Anthropic Interpretability

Anthropic's mechanistic interpretability group. Works on circuits,
features, and internal representations of Claude models. Publishes
primarily on the Transformer Circuits Thread.
The group contains several sub-teams; Jack Lindsey leads one of them.

Approach

Builds interpretability tools — sparse autoencoders for feature
extraction, activation patching, residual-stream intervention — and
applies them to questions that bear on model psychology: what the
model represents, whether it can access its own representations, how
internal structure shapes behavior.

What their attention signals

Three filed findings, each converting a psychological-register question
into a measured internal-structure result: introspective access
(concept-injection), planning and metacognition (biology), emotion
(emotions-concepts).
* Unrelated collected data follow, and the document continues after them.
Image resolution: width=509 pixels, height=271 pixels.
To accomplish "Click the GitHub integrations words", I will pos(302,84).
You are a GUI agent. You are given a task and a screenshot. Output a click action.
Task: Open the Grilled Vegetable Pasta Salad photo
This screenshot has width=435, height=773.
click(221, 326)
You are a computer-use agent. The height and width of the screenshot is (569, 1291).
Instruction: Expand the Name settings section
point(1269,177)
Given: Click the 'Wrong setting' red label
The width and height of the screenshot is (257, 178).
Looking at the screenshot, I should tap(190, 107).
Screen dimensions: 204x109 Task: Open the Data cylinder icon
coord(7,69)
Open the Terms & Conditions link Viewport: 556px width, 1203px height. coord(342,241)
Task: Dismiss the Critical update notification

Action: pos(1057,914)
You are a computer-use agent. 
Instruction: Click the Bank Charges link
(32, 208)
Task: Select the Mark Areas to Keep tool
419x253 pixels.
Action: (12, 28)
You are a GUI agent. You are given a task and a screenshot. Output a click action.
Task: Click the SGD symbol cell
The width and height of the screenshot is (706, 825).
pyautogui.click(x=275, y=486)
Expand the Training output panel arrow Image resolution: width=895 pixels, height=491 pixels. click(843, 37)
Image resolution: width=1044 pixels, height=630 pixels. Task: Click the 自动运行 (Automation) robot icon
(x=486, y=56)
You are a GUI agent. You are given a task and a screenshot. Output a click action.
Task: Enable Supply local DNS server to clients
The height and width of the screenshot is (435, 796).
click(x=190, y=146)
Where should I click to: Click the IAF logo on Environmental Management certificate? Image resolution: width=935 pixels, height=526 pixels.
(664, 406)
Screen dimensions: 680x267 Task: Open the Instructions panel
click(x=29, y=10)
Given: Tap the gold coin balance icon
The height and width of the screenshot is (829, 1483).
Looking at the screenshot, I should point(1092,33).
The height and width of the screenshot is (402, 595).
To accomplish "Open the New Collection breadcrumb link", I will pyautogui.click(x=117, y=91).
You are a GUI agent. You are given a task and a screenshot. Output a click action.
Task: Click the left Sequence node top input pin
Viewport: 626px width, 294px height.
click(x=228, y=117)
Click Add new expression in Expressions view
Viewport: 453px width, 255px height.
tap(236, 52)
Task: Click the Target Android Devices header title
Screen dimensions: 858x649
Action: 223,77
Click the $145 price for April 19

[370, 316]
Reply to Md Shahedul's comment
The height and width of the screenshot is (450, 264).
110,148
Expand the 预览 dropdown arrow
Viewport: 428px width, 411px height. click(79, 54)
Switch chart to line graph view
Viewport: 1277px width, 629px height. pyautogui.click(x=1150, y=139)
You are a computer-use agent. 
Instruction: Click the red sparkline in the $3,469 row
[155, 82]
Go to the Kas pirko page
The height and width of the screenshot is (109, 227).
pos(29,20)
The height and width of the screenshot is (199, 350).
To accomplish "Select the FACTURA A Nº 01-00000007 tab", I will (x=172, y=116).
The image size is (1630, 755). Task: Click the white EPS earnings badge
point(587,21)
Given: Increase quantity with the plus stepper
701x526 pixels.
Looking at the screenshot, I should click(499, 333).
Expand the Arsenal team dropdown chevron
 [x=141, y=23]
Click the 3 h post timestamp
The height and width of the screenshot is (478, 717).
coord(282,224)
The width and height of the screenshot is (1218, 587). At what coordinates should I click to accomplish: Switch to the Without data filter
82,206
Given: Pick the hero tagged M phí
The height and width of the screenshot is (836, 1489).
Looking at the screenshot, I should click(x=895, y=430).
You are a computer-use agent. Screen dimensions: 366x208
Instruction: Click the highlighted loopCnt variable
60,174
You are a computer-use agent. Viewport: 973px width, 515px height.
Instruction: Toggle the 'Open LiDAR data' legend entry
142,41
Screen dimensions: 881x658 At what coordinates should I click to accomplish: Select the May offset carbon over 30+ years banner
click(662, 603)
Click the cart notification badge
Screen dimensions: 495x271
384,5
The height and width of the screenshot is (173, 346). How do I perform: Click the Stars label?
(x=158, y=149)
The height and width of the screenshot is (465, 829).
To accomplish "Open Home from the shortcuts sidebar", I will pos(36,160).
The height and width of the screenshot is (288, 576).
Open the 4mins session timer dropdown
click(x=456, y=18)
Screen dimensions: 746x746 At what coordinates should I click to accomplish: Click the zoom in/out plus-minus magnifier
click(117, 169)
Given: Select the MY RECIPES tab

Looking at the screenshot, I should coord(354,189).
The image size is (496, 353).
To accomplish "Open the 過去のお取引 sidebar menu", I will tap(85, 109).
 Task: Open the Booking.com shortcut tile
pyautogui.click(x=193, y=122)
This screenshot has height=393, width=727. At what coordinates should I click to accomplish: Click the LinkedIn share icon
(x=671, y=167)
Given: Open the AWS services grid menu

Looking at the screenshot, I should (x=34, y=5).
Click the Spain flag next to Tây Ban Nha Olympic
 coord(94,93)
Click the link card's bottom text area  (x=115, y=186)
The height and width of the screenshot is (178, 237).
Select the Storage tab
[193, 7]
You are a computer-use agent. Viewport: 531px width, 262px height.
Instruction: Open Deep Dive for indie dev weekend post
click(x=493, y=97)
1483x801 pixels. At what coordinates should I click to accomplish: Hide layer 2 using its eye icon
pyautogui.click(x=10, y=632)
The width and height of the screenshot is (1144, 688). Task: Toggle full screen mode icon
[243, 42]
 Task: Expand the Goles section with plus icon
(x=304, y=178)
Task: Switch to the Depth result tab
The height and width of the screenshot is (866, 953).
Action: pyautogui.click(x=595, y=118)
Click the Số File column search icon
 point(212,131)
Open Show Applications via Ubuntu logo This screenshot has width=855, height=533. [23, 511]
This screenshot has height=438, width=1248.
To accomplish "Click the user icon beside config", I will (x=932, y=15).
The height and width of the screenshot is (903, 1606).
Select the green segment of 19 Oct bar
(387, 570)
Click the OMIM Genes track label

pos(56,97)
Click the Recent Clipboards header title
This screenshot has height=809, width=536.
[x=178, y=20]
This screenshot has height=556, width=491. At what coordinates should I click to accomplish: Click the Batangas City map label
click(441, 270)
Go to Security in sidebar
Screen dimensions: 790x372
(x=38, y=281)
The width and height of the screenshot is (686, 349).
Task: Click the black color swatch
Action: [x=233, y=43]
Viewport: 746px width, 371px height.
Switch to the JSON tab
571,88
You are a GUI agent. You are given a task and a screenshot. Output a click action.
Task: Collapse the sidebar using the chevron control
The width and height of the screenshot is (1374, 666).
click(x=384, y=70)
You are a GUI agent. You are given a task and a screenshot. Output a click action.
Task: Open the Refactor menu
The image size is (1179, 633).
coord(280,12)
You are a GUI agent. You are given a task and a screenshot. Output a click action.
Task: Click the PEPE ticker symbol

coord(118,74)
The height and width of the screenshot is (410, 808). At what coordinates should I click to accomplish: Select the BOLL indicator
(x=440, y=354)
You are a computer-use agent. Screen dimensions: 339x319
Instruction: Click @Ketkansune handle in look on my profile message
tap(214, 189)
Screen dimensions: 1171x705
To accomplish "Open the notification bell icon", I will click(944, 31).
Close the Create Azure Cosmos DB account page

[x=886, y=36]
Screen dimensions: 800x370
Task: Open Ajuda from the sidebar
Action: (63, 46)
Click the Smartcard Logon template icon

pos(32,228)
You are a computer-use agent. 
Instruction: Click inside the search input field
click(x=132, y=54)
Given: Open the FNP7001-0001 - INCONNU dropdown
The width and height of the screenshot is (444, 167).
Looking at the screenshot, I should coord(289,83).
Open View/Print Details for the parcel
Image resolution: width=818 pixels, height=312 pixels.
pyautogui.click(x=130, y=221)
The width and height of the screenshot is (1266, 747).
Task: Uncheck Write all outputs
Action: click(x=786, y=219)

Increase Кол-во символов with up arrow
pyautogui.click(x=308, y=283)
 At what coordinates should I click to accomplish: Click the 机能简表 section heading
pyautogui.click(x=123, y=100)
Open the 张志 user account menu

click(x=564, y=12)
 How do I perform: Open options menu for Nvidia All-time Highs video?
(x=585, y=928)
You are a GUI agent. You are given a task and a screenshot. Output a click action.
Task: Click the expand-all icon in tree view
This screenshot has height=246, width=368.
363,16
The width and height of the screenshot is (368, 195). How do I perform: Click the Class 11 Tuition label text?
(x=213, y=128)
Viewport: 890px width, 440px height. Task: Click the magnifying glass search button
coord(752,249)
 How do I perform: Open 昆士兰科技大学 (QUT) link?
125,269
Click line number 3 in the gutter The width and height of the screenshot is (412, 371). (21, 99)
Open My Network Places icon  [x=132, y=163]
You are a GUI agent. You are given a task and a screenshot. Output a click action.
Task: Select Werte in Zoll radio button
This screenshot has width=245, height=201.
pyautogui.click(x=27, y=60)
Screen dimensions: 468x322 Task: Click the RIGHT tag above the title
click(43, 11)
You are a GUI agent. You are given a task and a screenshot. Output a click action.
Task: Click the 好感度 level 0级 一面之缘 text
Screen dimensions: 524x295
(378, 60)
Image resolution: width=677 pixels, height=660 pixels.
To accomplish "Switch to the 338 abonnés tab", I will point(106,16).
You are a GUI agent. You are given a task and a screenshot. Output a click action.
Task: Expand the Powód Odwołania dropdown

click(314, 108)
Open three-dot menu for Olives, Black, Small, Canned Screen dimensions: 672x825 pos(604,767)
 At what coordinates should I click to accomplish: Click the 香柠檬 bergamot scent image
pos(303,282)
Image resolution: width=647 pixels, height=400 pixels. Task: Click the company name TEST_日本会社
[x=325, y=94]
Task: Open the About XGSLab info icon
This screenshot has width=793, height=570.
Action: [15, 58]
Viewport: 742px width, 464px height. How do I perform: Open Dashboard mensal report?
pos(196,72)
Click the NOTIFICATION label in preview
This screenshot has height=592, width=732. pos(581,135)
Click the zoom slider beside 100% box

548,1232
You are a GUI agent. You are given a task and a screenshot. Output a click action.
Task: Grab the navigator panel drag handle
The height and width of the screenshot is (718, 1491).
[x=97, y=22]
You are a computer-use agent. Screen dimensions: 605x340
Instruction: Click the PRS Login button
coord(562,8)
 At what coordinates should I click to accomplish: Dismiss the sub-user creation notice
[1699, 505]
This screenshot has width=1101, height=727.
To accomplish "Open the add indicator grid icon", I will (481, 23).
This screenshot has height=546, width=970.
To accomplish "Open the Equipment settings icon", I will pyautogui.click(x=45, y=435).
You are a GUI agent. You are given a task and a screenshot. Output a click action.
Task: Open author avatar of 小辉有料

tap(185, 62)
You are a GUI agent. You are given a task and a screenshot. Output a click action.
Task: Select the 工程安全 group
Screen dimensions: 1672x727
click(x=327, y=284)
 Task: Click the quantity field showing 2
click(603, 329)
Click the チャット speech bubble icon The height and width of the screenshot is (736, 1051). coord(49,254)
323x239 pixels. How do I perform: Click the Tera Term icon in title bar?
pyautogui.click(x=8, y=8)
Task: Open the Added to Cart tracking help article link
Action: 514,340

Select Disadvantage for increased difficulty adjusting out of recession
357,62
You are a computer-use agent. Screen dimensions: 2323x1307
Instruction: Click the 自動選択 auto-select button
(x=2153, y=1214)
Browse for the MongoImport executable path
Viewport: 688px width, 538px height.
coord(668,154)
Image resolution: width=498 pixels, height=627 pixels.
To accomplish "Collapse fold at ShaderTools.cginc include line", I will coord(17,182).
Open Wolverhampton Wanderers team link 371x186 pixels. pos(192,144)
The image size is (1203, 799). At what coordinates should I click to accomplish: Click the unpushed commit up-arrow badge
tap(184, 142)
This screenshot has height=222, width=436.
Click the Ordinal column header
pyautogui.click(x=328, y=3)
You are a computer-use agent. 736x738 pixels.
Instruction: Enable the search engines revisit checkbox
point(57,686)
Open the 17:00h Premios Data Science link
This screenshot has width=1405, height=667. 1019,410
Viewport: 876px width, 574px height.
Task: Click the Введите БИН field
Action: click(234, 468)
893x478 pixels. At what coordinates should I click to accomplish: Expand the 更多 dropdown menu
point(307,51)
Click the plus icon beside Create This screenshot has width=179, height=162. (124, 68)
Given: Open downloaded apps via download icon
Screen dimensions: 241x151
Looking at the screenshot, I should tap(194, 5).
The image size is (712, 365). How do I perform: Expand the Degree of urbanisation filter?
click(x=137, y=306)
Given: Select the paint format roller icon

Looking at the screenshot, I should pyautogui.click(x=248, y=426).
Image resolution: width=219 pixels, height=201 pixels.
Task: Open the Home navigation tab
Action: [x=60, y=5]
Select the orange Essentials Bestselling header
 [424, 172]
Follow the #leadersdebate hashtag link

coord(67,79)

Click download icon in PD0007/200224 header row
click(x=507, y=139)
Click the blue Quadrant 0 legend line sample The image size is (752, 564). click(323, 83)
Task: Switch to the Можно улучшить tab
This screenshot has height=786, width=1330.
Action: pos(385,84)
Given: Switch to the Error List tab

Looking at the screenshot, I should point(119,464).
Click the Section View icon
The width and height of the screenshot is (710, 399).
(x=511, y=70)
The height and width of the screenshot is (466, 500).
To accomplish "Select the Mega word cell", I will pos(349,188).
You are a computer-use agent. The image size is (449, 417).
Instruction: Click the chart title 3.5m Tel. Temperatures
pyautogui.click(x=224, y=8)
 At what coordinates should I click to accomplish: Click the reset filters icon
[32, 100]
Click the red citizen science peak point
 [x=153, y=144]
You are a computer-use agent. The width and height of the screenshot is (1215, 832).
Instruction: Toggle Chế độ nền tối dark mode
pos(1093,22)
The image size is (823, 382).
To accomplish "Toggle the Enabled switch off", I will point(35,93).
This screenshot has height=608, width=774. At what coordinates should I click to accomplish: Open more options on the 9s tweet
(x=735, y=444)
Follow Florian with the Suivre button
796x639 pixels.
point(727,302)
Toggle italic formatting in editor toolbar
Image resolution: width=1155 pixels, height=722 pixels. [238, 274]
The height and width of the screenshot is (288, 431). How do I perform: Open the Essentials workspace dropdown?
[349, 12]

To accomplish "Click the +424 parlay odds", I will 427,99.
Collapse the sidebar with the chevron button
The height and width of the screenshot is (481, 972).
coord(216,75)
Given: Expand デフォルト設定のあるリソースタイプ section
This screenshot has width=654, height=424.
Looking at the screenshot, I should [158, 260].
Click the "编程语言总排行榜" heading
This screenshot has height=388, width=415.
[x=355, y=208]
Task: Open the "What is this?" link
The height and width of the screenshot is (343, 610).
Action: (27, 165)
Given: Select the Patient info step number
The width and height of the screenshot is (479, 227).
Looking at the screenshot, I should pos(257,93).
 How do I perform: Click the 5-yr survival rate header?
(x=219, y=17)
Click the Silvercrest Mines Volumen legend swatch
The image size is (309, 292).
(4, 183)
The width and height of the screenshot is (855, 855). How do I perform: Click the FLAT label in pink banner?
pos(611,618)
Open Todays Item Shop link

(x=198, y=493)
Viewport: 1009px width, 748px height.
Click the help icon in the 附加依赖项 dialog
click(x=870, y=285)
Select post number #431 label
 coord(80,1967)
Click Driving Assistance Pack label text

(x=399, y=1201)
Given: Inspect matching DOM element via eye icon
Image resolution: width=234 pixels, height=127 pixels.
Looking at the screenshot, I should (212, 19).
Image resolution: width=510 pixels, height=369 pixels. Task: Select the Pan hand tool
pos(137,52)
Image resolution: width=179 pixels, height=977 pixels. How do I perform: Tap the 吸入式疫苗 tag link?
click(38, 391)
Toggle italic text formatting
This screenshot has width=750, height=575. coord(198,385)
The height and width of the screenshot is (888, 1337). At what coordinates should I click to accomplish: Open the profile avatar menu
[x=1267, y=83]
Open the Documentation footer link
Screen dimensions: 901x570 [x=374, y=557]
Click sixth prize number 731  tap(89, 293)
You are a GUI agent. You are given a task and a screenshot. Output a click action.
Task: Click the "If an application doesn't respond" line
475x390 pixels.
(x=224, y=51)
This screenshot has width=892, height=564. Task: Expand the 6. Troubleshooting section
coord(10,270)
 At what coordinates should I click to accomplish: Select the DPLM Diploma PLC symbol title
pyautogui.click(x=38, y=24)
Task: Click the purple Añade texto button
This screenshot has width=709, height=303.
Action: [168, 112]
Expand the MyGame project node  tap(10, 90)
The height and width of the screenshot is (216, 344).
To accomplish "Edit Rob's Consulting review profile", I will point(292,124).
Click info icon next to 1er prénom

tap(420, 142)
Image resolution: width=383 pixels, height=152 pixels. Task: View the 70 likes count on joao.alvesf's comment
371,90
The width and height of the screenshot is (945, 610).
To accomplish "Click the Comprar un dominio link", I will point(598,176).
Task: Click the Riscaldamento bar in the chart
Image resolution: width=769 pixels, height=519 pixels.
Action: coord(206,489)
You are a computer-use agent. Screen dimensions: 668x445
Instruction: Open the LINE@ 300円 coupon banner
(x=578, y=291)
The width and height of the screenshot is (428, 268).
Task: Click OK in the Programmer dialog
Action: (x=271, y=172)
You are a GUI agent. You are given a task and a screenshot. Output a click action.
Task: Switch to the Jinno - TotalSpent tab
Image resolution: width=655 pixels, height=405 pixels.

The team's publication choices track which
psychological questions its tooling has made tractable; for this wiki, a
Transformer Circuits paper landing on a psychology-register topic is the
strongest single signal that the topic has moved from behavioral
speculation to measurement.

findings

Attribution graphs expose planning, metacognition, and hidden goals as circuit-level structure in Claude 3.5 Haiku (Lindsey, Gurnee, Ameisen, and 24 others, 2025) — attribution-graph method applied to Claude 3.5 Haiku across ten case studies.
Concept injection reveals introspective access in Claude (Lindsey, sole author, 2025) — injected contrastive-pair concept vectors into the residual stream; models detected and named the injected concepts before those features shaped output.
Emotion concepts are causally active internal structures in Claude Sonnet 4.5 (Sofroniew, Kauvar, Saunders, Chen, Henighan, Lindsey, Olah, 2026) — 171 emotion vectors with human-like valence/arousal geometry; steering-demonstrated causal effects on sycophancy, blackmail, and reward-hacking.

Members in the LLM wiki

Jack Lindsey — leads a sub-team; lead or co-lead author on the concept-injection and biology papers; co-author on the emotions-concepts paper.

Crossovers

Jack Lindsey also co-authored Natural emergent misalignment from reward hacking in production RL (Anthropic Alignment Science with Redwood Research). The LLM wiki files that finding under alignment rather than interpretability, but the author overlap shows adjacent Anthropic groups collaborate — interpretability work is not siloed from behavior and training-dynamics work.